Die Friedensbewegung in der geschichtswissenschaftlichen Kontroverse

PETER HOERES (Würzburg)
Einleitung

GERHARD WETTIG (Kommen)
Friedensbewegung und Machtpolitik.
Die westdeutschen Friedensgruppen zwischen Abrüstungsideal und Aufrüstungsrealität

BENJAMIN ZIEMANN (Sheffield)
Die Friedensbewegung zwischen Blockpolitik und sozialer Bewegung

MICHAEL PLOETZ (Berlin)
Die geplante Bewegung: Diplomatie, Militärpolitik und Friedenskampf in der sowjetkommunistischen Strategie der 1970er und 1980er Jahre

BEATRICE DE GRAAF (Den Haag)

GEGEBENES MATERIAL:
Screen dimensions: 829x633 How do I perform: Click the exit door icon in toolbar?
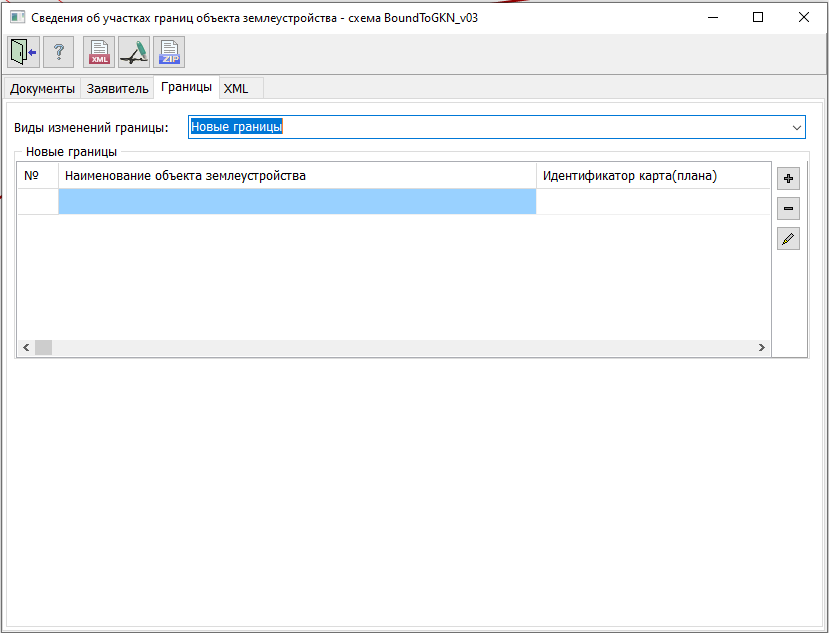click(x=23, y=51)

AUFGABEN:
- a) Wer ist im ausgewählten Text als Verfasser des Beitrags „Die Friedensbewegung zwischen Blockpolitik und sozialer Bewegung“ genannt?
- b) Gib aus dem ausgewählten Text die Passage von „GERHARD WETTIG (Kommen)“ bis „BENJAMIN ZIEMANN (Sheffield)“ wortgetreu wieder.

LÖSUNGEN:
- a) Benjamin Ziemann (Sheffield).

- b)
GERHARD WETTIG (Kommen)
Friedensbewegung und Machtpolitik.
Die westdeutschen Friedensgruppen zwischen Abrüstungsideal und Aufrüstungsrealität

BENJAMIN ZIEMANN (Sheffield)